Quoted passage
- - - - -

For 23 hours, the nation was falling off the “fiscal cliff.”  But, at about 11:00pm last night, Congress provided a ledge to stop the fall temporarily by approving a deal on tax cuts and automatic federal spending cuts worked out by the president and congressional leaders of both parties. 

A little more than 400 days ago the Congressional Joint Select Committee on Deficit Reduction (Supercommittee) failed to reach agreement on a deficit reduction plan.  This failure put the government on a path to $1.2 trillion in automatic cuts over 10 years that were set to begin today.  This impending sequestration combined with the expiration of the so-called Bush tax cuts on December 31, 2012 have been described as the equivalent of falling off a “fiscal cliff” due to the devastating budgetary and economic effects that would be triggered if congress did not act. 

Yesterday, Congress passed a bill implementing an agreement to raise about $600 billion in tax revenues and delay the implementation of sequestration.  The Senate passed the bill late New Year’s Eve 89-8 as 40 Republicans joined 49 Democrats in voting for the agreement.  Then, after debating the deal for most of New Year’s Day, the House followed suit by approving the bill by a 257-167 vote.  In the House vote 85 Republicans joined with 172 Democrats to vote aye. 

Revenues:  The agreement makes permanent the Bush tax cuts for incomes below $400,000 for individuals and $450,000 for families. Taxes for earners above those amounts will increase.  Taxes on capital gains will rise to 20 percent from the current 15 percent for incomes above the $400,000/$450,000 threshold.  The estate tax (currently 35 percent) will increase to 40 percent for earners above $400,000/$450,000 for estates above $5 million.  In the future the estate tax income thresholds will be indexed to inflation.

- - - - -

Available data

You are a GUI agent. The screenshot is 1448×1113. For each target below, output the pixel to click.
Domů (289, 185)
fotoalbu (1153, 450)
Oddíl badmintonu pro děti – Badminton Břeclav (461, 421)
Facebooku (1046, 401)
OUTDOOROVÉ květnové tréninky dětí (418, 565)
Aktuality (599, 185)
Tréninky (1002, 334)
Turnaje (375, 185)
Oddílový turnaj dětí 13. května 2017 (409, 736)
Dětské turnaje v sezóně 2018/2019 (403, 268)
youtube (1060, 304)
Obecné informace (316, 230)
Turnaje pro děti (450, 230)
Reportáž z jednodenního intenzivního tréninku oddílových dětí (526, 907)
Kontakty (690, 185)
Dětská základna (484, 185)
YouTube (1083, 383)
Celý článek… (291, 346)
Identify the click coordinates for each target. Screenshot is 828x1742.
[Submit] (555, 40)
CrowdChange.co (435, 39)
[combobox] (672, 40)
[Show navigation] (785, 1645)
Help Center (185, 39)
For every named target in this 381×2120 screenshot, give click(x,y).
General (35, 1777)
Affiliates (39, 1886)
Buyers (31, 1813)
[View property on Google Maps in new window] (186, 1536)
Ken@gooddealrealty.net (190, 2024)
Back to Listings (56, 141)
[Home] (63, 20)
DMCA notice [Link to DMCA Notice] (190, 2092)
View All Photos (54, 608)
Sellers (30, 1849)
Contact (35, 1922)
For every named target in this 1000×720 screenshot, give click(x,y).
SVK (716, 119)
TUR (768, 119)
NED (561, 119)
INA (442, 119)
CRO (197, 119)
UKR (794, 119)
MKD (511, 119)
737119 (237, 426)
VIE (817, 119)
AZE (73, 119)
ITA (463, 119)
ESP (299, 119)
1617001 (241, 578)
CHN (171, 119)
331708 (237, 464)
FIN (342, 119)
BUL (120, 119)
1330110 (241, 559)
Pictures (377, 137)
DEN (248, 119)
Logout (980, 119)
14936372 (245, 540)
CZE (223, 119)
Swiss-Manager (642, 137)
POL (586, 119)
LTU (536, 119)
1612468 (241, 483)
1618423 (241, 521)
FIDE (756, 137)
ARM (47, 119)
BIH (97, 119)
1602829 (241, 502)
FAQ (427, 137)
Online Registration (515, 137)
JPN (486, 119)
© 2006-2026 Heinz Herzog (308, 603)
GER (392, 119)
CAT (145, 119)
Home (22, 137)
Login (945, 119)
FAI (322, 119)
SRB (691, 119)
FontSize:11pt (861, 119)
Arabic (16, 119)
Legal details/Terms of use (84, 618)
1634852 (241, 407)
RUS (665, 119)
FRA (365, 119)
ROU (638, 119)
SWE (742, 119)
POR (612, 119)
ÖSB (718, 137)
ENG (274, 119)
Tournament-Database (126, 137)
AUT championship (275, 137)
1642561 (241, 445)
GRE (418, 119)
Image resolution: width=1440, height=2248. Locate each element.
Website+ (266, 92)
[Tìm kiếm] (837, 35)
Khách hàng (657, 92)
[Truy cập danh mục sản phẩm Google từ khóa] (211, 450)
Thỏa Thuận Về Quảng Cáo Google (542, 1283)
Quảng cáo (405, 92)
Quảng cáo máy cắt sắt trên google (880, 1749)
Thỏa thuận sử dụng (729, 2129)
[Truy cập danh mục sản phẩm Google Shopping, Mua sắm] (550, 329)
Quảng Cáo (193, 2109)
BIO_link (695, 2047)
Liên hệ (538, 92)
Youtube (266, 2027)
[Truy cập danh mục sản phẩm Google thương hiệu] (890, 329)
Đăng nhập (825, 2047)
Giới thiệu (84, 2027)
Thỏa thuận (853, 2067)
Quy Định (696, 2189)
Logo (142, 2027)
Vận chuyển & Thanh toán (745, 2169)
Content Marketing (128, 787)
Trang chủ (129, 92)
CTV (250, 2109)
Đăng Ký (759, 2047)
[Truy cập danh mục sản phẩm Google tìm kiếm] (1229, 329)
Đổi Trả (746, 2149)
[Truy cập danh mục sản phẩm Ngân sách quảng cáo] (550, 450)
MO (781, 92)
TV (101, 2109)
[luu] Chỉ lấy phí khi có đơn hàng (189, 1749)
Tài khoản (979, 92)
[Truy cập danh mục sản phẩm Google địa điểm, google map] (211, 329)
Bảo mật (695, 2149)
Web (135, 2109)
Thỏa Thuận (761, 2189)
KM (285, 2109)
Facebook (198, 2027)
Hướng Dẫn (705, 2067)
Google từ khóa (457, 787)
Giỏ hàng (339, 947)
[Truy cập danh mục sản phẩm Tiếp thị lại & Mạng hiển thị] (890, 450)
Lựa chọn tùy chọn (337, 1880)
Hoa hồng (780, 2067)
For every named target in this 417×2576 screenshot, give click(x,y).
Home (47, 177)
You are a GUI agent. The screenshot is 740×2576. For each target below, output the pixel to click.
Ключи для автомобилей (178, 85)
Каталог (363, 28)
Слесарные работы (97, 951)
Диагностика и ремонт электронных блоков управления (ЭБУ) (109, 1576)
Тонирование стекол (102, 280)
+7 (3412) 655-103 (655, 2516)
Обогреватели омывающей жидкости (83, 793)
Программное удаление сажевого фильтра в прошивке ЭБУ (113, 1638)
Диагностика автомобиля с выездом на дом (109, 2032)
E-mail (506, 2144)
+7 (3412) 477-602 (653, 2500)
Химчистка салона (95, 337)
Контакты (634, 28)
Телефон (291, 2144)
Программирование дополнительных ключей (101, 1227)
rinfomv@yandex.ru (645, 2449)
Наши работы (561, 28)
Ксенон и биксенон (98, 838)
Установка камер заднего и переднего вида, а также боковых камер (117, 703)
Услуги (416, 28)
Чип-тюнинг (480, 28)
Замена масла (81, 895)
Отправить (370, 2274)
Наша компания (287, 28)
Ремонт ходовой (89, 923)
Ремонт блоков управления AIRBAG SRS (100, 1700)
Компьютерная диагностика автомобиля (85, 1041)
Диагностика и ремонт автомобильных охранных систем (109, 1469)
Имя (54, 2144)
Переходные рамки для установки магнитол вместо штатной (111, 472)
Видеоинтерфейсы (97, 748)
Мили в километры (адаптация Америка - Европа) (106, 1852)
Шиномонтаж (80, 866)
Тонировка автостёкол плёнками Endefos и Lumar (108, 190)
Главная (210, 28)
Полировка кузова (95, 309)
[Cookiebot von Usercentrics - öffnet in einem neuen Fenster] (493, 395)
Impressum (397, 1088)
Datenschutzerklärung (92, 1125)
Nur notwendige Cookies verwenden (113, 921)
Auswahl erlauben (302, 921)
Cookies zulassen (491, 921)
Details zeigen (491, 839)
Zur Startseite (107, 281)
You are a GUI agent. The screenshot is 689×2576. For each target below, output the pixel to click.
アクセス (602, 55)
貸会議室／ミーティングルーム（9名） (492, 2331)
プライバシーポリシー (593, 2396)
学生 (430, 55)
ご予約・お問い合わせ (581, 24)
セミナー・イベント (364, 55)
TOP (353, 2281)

- - - - -

Task set
A - Reproduce the passage on the fiscal cliff deal word for word, starting with "A little more" and going on through "did not act.".
B - In the entries, starting with the line with "[Cookiebot von Usercentrics" and going on through the line with "Zur Startseite (107, 281)", express those lines alone as a Markdown table with the columns Row and Entry, leaving out any blank lines.

Answers to the problems
A -
A little more than 400 days ago the Congressional Joint Select Committee on Deficit Reduction (Supercommittee) failed to reach agreement on a deficit reduction plan.  This failure put the government on a path to $1.2 trillion in automatic cuts over 10 years that were set to begin today.  This impending sequestration combined with the expiration of the so-called Bush tax cuts on December 31, 2012 have been described as the equivalent of falling off a “fiscal cliff” due to the devastating budgetary and economic effects that would be triggered if congress did not act.

B -
| Row | Entry |
|---|---|
| 1 | [Cookiebot von Usercentrics - öffnet in einem neuen Fenster] (493, 395) |
| 2 | Impressum (397, 1088) |
| 3 | Datenschutzerklärung (92, 1125) |
| 4 | Nur notwendige Cookies verwenden (113, 921) |
| 5 | Auswahl erlauben (302, 921) |
| 6 | Cookies zulassen (491, 921) |
| 7 | Details zeigen (491, 839) |
| 8 | Zur Startseite (107, 281) |